(Stored data)
════════════════

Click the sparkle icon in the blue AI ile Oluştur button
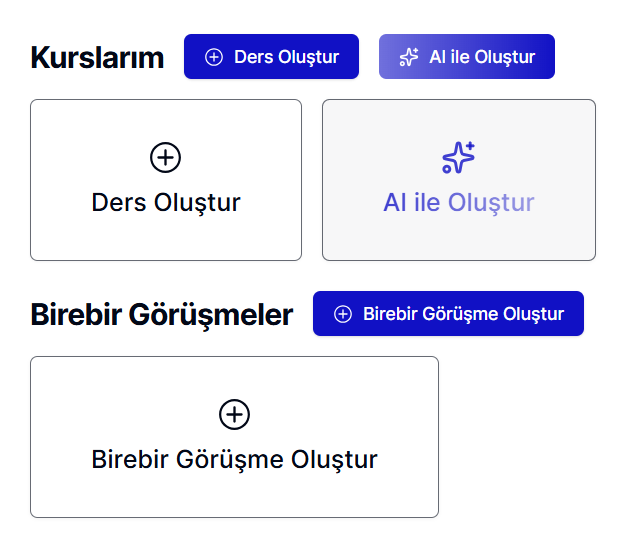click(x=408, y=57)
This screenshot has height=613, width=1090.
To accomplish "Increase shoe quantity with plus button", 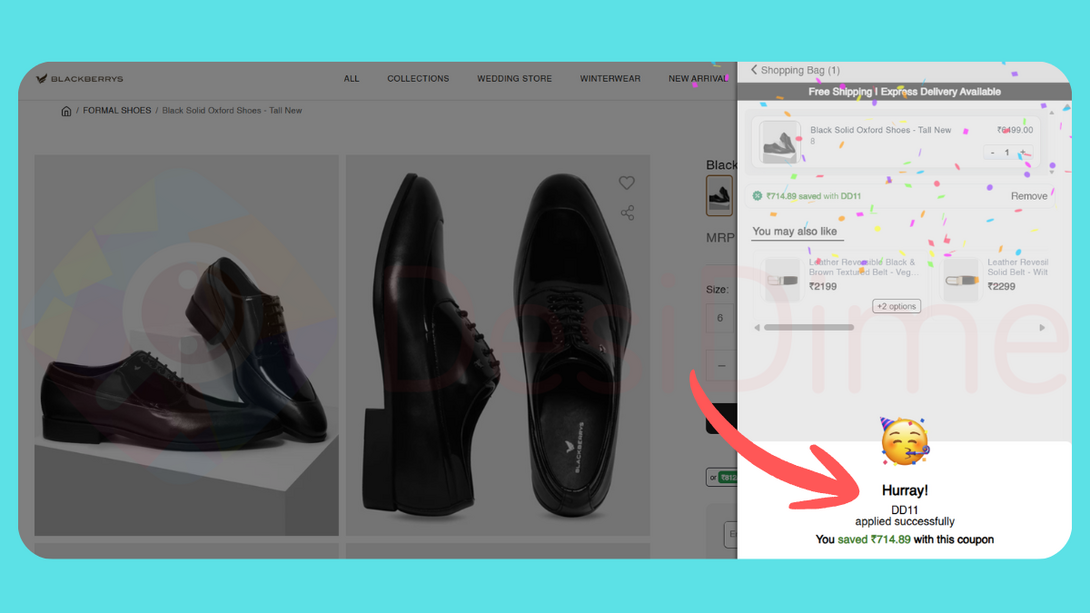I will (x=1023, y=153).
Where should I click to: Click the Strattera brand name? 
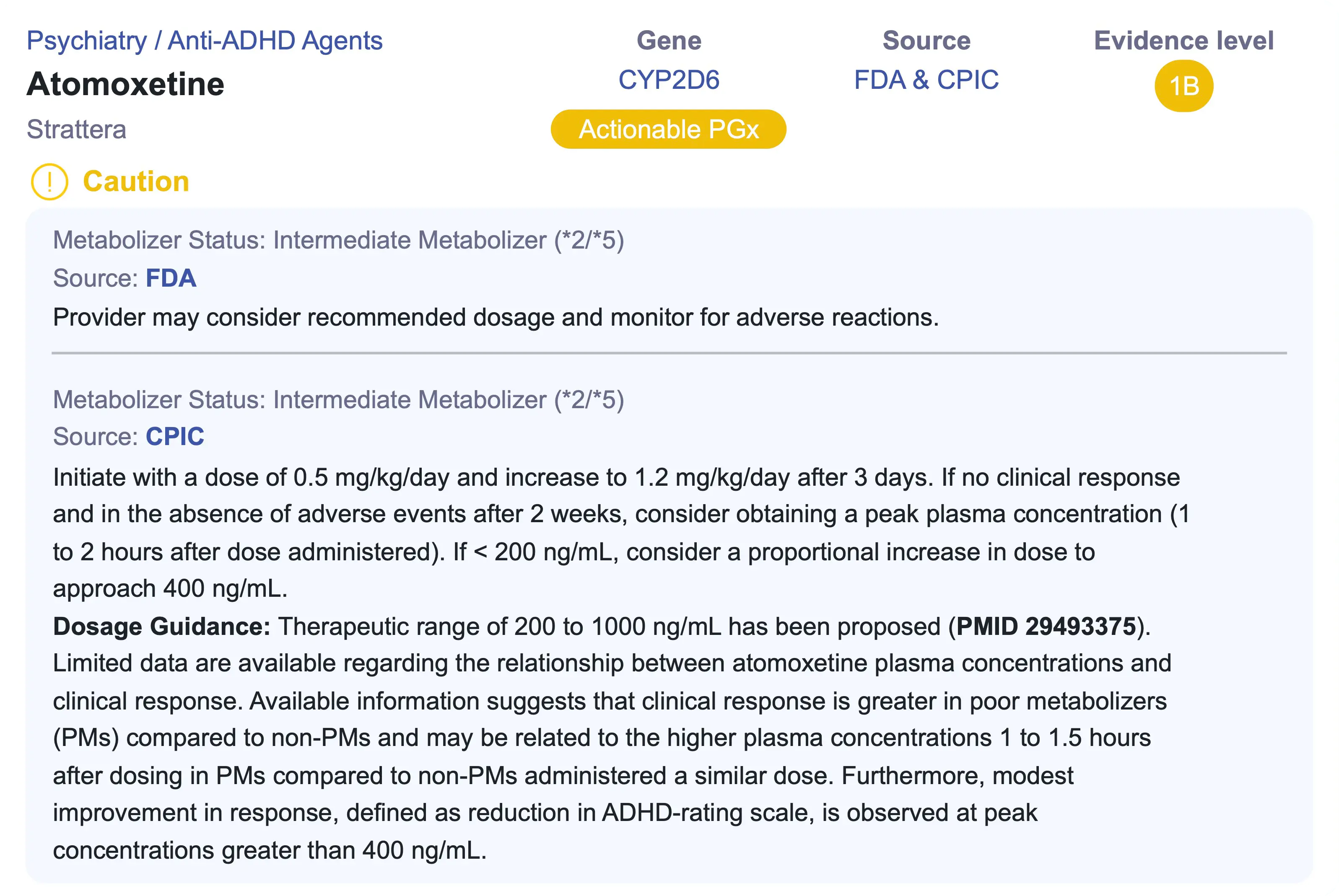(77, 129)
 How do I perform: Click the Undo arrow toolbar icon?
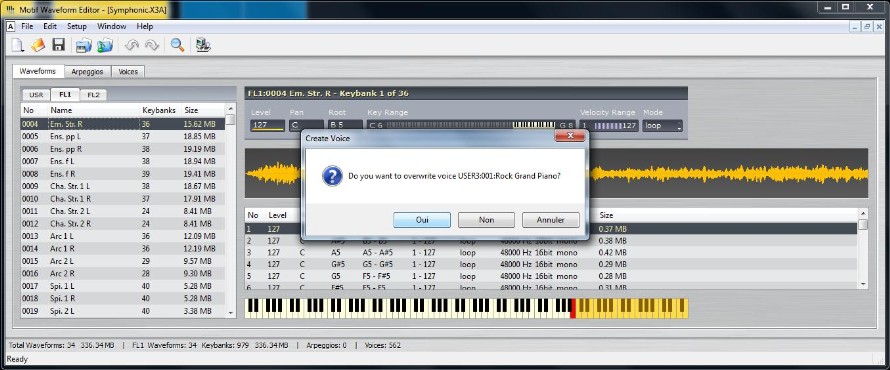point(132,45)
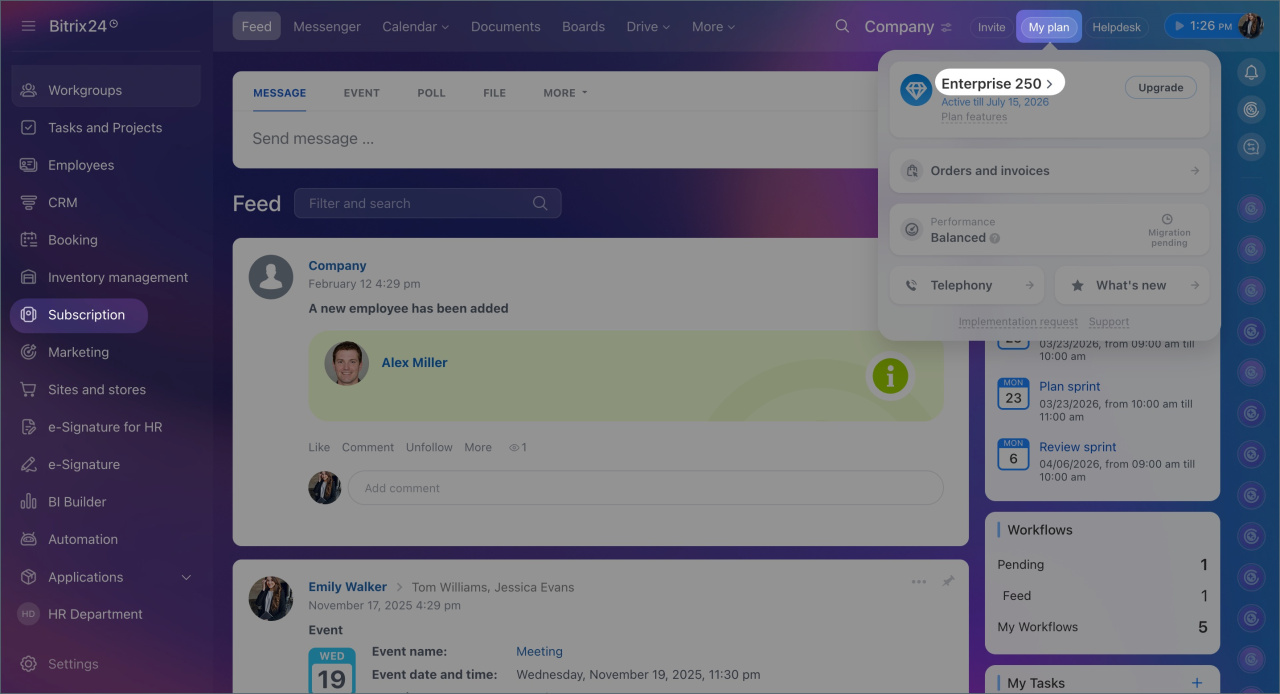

════════════════

## What you will do
Every line from the one with "Where should I" through the end of the records is to be reproduced exactly, and the pictures are to be left out.

## Task result
Where should I click to: Click the Strattera brand name? 
(77, 129)
 How do I perform: Click the Undo arrow toolbar icon?
point(132,45)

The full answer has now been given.